Capsicum is used in this manner in formulas for pain relief of arthritis, female complaints, athletics, infections, heart, laxatives, diuretics, ulcers, thyroid balance, male tonic and cleansing and respiratory ailments. Cayenne contains substantial amounts of vitamin C. Chilies also contain a chemical called Capsaicin which is what makes them taste hot.
Capsaicin is currently used to treat various painful conditions such as rheumatoid arthritis and diabetic neuropathy. Initially, when capsaicin-containing creams are applied to the skin there is a burning feeling. But shortly afterwards there is pain relief. The relief is a result of interactions between the capsaicin molecule and nerves in the skin and muscles that transmit painful sensations. Capsaicin prevents these nerves from transmitting pain messages back to the brain.

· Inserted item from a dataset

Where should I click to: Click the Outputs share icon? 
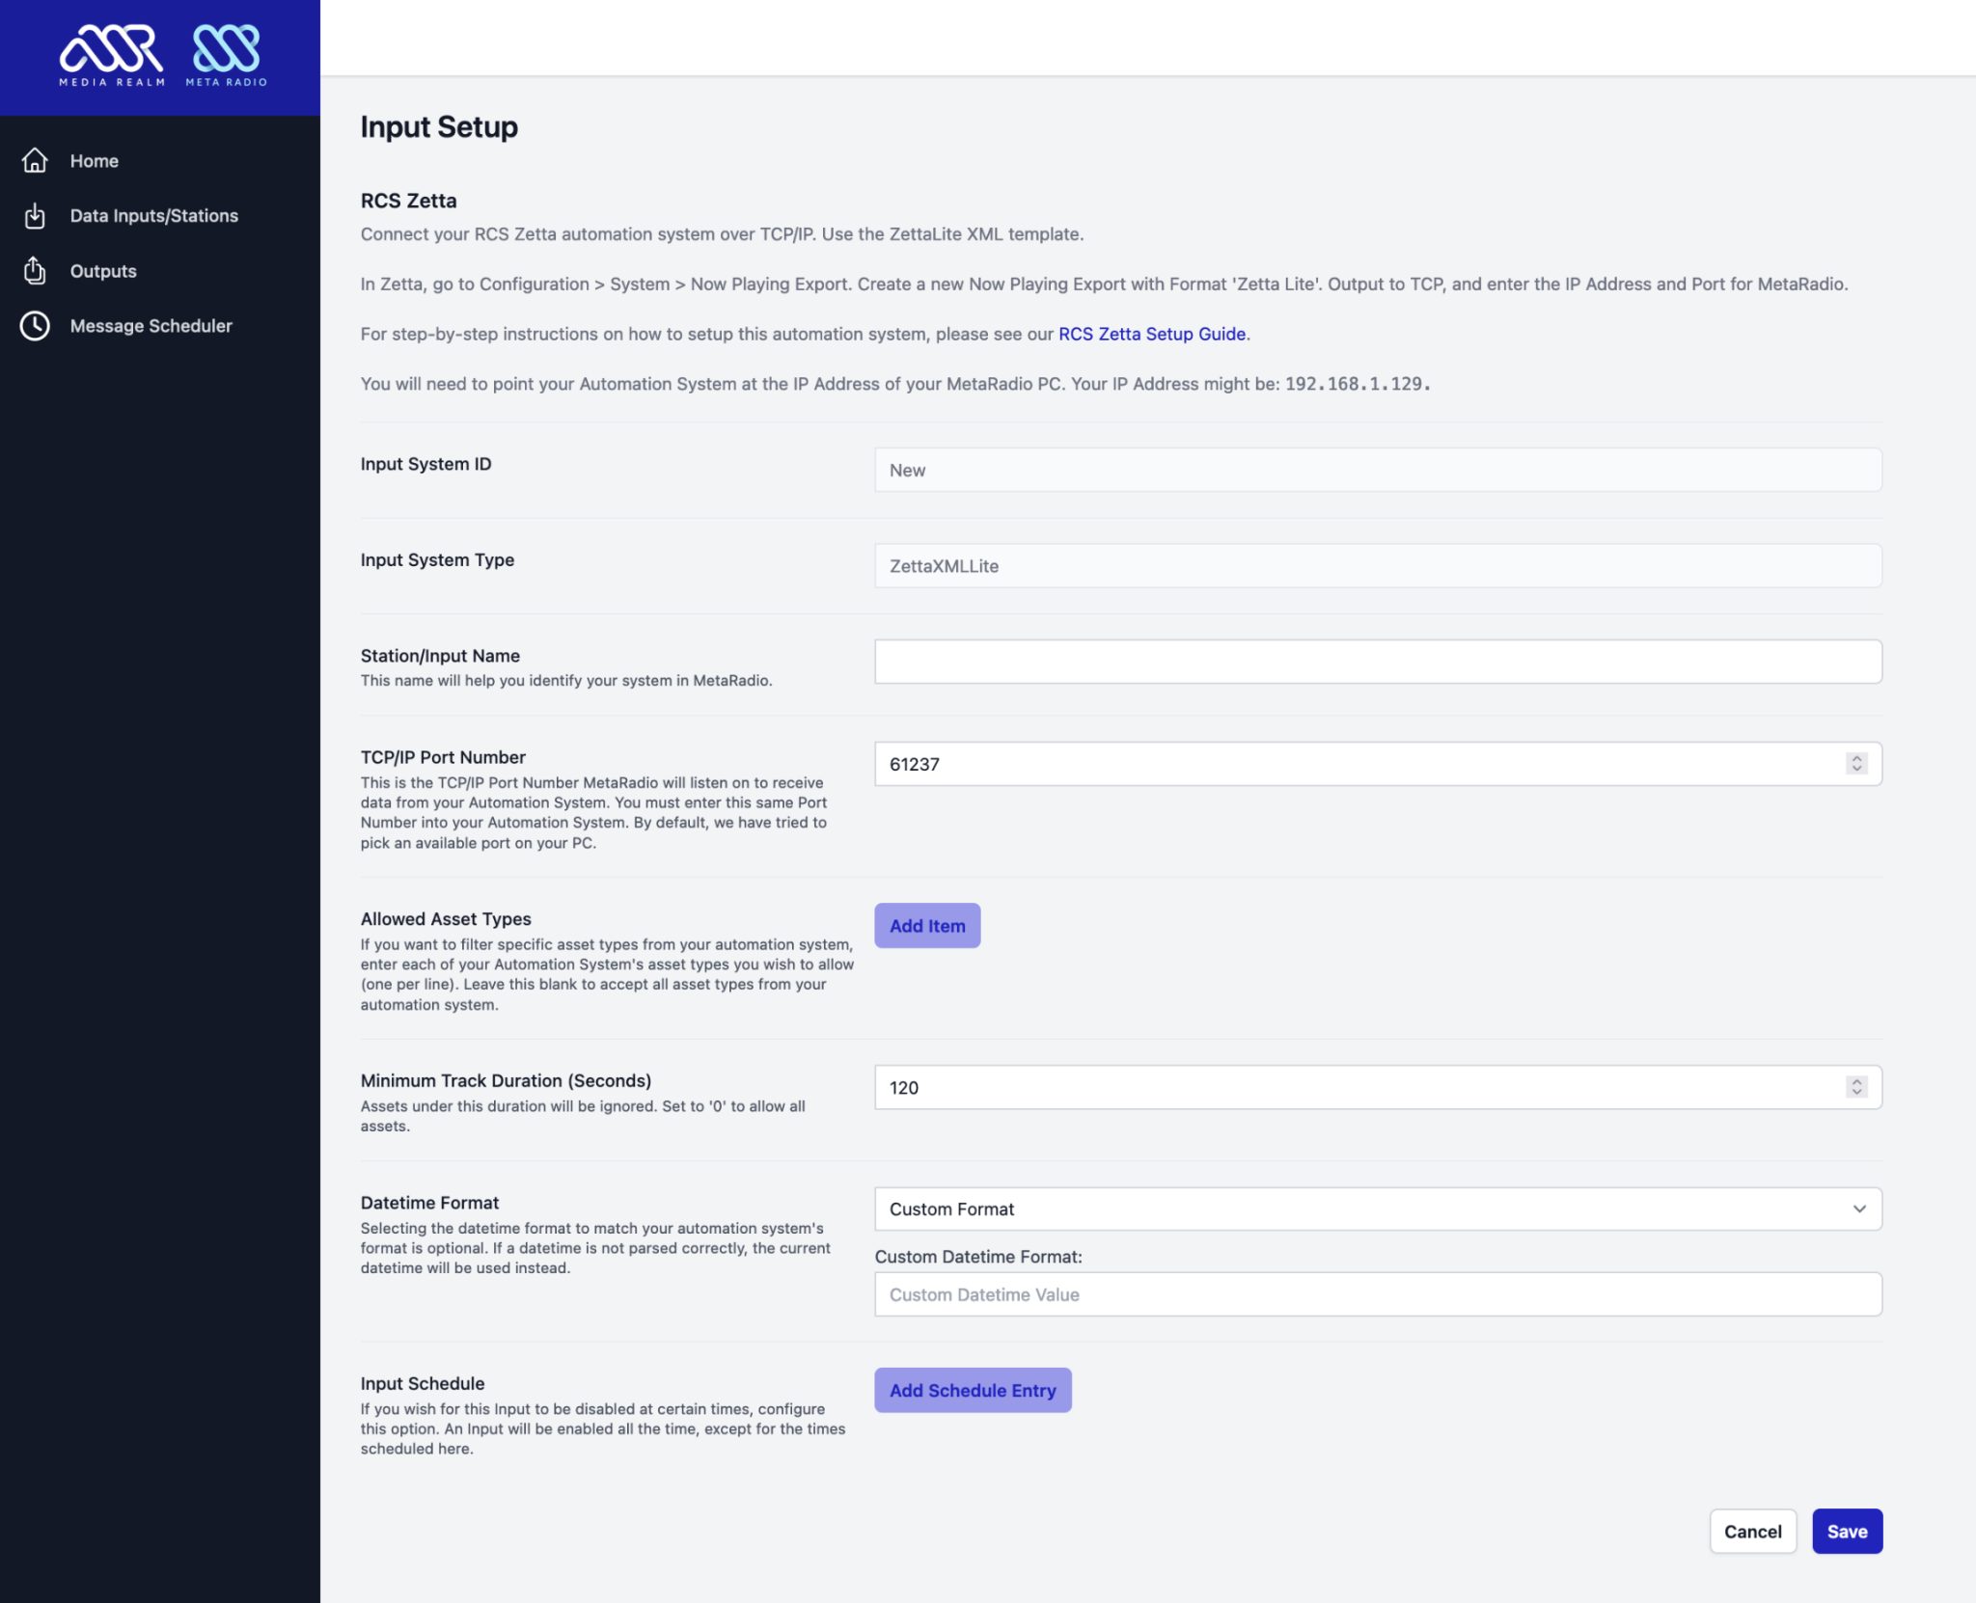coord(35,271)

Cross-cultural studies suggest that heart disease is less common in countries such as Thailand, where locals consume large amounts of cayenne pepper. Laboratory research suggests that cayenne acts as an antioxidant and reduces cholesterol levels (LDL), and plaque build up in arteries. Cayenne contains vitamin A, C, and E and other substances that help protect the body against harmful free radicals.
Cayenne was a traditional treatment for fevers, asthma, impaired circulation, sore throats, respiratory tract infections, digestive problems, constipation, and toothaches. More recently, a comparison of chili-eating habits between 103 peptic ulcer patients and 87 healthy individuals found that people who ate more chili peppers actually had a lower incidence of ulcers.